_Source text_.
Shahrekord University of Medical Sciences (SKUMS) is a public medical university located in Shahrekord, the capital of Chaharmahal and Bakhtiari Province, Iran. The university is responsible for medical education, research, and the provision of healthcare services across the province through its affiliated hospitals and health networks.

==History==
Shahrekord University of Medical Sciences was established in 1986. It began its academic activities with two faculties and a limited number of academic programs and has gradually expanded its educational, research, and healthcare services across the province.

==Education==
As of 2025, Shahrekord University of Medical Sciences offers educational programs in medicine, dentistry, nursing, midwifery, health sciences, paramedical sciences and modern medical technologies.

The university has approximately 3,913 students enrolled in 37 academic disciplines across 51 degree programs and eight educational levels, including professional doctorate, Ph.D., research doctorate, master's degree, bachelor's degree and associate degree programs.

The university employs 311 academic staff members, including professors, associate professors, assistant professors and instructors. Since its establishment, more than 12,400 students have graduated from the university, with a significant proportion continuing their education in higher academic programs.

Educational facilities include classrooms, teaching laboratories, simulation and clinical training centers, specialized libraries, educational hospitals, research laboratories and modern learning technologies supporting undergraduate and postgraduate education.

== Schools ==
The university consists of seven schools:

- School of Medicine
- School of Dentistry
- School of Nursing and Midwifery
- School of Health
- School of Paramedical Sciences
- School of Modern Medical Technologies
- Borujen School of Medical Sciences

==Research==
Research is one of the major academic activities of Shahrekord University of Medical Sciences. The university has been recognized as one of Iran's leading medical universities in research among institutions of similar size.

From 2003 to 2021, the university ranked first in research performance among peer medical universities for fourteen consecutive years. During this period, it received the Razi Medical Research Festival Award, one of the highest national honors for medical research in Iran.

Student research activities have also been recognized nationally. In 2017, the university achieved the first rank in research among peer medical universities in student research activities and received the Razi Medical Research Festival Award.

Research activities are supported through research institutes, specialized research centers, comprehensive laboratories, clinical research development units, and the Health Science and Technology Park.

_Your assignment_.
Can you continue the text on Shahrekord University of Medical Sciences, picking up after its final sentence about research support? The listing that comes next is separate material, unrelated to the text on Shahrekord University of Medical Sciences.

_Supplied information_.

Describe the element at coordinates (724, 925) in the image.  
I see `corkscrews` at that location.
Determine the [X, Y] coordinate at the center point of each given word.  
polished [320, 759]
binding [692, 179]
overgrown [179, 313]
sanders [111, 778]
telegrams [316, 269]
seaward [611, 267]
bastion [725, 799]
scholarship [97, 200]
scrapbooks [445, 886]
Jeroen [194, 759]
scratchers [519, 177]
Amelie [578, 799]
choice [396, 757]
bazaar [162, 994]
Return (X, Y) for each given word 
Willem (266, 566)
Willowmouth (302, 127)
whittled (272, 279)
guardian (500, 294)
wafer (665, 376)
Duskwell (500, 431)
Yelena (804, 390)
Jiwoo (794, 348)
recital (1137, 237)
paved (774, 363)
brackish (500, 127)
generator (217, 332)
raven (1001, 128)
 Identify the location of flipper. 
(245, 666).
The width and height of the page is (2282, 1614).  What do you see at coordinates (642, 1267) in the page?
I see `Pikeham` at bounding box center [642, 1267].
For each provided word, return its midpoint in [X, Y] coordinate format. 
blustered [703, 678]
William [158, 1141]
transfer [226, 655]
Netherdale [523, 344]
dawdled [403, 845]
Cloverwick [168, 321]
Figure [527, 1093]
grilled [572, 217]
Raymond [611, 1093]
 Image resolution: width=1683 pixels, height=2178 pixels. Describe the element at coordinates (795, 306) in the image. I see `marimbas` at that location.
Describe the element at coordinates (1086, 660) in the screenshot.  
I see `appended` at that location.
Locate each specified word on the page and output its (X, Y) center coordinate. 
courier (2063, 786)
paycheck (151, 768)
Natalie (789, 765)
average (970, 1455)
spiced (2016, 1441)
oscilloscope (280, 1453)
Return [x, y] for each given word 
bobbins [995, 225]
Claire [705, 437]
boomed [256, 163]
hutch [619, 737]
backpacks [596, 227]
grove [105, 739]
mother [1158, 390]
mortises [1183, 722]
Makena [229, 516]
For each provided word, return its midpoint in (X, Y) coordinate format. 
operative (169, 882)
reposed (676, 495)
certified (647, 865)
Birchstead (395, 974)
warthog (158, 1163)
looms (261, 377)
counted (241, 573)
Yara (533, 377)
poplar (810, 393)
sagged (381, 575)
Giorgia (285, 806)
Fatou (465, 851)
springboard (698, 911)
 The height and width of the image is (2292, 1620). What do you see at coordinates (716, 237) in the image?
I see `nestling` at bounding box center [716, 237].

_Answer box_.
== Academic journals ==
The university publishes several peer-reviewed scientific journals in various fields of medical sciences, including:

- Journal of Shahrekord University of Medical Sciences
- The Epidemiology and Health System Journal
- Journal of HerbMed Pharmacology
- Journal of Multidisciplinary Care
- Future Natural Products

== Research institutes and centers ==
The university operates several research institutes, research centers and scientific support units, including:

- Health Basic Sciences Research Institute
  - Medicinal Plants Research Center
  - Cellular and Molecular Research Center
  - Clinical Biochemistry Research Center
- Health Modeling Research Center
- Community-Oriented Nursing and Midwifery Research Center
- Cancer Research Center
- Social Determinants of Health Research Center
- Shahrekord Prospective Cohort Study Center
- Comprehensive Research Laboratory
- Clinical Research Development Units
- Health Science and Technology Park
- Health Technology Growth Center
- Strategic Secretariat of Artificial Intelligence
- Student Research and Technology Committee
- Research Ethics Committee
- Scientometrics Office
- Knowledge Translation Office

==Educational hospitals==
- Ayatollah Kashani Hospital
- Hajar Hospital
- Vali-Asr Hospital

== Rankings ==
Shahrekord University of Medical Sciences has been included in several international university ranking systems.

According to the Times Higher Education World University Rankings 2026, the university was ranked in the 801–1000 band worldwide. In the Medical and Health subject rankings for 2026, it was placed in the 601–800 band.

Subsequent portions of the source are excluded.